さて、いよいよ週末に迫ってきましたね。
勿論今週末、最も注目すべき試合はフェリックス・ベルデホvs中谷正義。
twitterを開くと、MGMからの夜景やトップランクジム等、中谷が復帰に向けた様子を綴ってくれています。
期待せざるを得ませんね。きっとやってくれると思います!
そしてそのベルデホvs中谷戦以外にも、海外では注目試合が目白押し。
今回のブログでは、今週末の海外興行をピックアップしていきたいと思います。
12/12(日本時間12/13)イギリス
WBAスーパー・IBF・WBO世界統一ヘビー級タイトルマッチ
アンソニー・ジョシュア(イギリス)23勝(21KO)1敗
vs
クブラト・プレフ(ブルガリア)28勝(14KO)1敗
いよいよアンソニー・ジョシュアが約1年ぶりにリングに帰ってきます。3団体統一王者(実際はIBO王座も保持)であり、ウェンブリー・スタジアムを満員にするほどの超人気王者。

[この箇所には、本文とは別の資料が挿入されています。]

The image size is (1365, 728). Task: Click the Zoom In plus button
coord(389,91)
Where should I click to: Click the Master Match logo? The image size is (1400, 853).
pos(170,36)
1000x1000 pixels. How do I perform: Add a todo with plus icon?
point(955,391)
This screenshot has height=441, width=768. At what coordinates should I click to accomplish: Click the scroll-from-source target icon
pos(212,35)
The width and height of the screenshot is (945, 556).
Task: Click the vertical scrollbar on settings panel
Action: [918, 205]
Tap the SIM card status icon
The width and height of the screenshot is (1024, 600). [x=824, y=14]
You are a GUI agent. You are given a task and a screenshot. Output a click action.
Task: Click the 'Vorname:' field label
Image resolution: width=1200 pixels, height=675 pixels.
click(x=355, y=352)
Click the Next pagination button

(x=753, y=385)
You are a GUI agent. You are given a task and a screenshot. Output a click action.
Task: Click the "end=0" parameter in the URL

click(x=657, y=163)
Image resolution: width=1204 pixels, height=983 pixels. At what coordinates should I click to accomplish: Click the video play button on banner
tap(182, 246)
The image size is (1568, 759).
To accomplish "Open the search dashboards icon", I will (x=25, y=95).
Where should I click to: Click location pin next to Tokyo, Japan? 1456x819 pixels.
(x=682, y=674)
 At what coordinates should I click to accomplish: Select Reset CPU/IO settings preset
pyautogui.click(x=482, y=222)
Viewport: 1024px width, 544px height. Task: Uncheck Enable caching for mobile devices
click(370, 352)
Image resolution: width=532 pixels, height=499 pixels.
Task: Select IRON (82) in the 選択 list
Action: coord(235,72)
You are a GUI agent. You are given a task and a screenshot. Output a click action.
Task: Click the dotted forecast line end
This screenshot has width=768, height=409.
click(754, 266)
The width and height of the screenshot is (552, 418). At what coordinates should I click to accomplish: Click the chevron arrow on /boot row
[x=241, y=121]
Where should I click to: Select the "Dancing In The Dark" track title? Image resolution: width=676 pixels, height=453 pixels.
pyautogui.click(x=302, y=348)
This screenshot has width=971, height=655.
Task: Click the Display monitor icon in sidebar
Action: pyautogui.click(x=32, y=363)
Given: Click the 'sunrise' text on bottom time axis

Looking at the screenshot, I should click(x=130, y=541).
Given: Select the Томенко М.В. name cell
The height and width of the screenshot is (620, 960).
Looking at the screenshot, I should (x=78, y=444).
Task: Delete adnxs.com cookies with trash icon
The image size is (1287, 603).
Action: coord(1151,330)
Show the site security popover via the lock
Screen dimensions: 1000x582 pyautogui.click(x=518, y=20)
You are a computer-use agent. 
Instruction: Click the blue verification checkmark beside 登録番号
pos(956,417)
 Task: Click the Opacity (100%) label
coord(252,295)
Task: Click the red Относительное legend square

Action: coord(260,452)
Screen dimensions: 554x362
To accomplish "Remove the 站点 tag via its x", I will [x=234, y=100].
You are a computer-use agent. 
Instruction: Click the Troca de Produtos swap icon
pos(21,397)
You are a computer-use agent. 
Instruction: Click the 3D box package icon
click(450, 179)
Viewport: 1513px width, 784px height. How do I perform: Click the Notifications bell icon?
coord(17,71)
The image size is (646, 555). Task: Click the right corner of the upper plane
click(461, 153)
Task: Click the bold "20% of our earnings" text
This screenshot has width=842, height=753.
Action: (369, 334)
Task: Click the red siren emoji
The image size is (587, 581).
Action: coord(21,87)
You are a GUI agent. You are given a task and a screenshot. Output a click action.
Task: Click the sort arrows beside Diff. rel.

ロンドンオリンピックの金メダリストであり、翌2013年にプロ転向。破竹の勢いでKOを連発し、2016年にチャールズ・マーティン(アメリカ)をまたもKOで降し、IBF王座を獲得。
2017年には元統一王者であるウラディミール・クリチコ(ウクライナ)とのダウン応酬の激闘を制し、WBAスーパー及びIBO王座を獲得。(この試合は両王座の決定戦でもありました。)
20戦目でカルロス・タカム(フランス)を相手にKO防衛。ここまででデビュー以来20連続KOの記録を打ち立てました。
2018年、WBO王座を保持するジョセフ・パーカー(ニュージーランド)を初の判定勝利で降し、メジャー3団体統一王者に。
その後、アレクサンデル・ポヴェトキン(ロシア)を相手にKO防衛しましたが、伏兵アンディ・ルイスJrにまさかのTKO敗け。
昨年12/7、ルイスに判定でリベンジ、今回のプレフ戦はコロナでの延期を経て、1年ぶりの試合としてセットされました。
対するクブラト・プレフもアマチュア経験豊富な元アマエリート。世界選手権銅メダルの実績があります。
2009年、28歳と遅いプロデビューでした。ブルガリアというボクシングが盛んでない地域から強豪ボクサーが出たことで、今はどうかわかりませんが過去にはブルガリアでは英雄扱いだと聞いた覚えがあります。
ドイツを主戦場として戦い、各地域タイトルを獲得しつつ世界ランクを上げたプレフは、2014年にウラディミール・クリチコ(ウクライナ)に挑戦。当時メジャー3冠を保持していたクリチコでしたが、プレフはIBF王座のみにチャレンジ。どうやら他の団体の承認料を払うのを渋ったようです。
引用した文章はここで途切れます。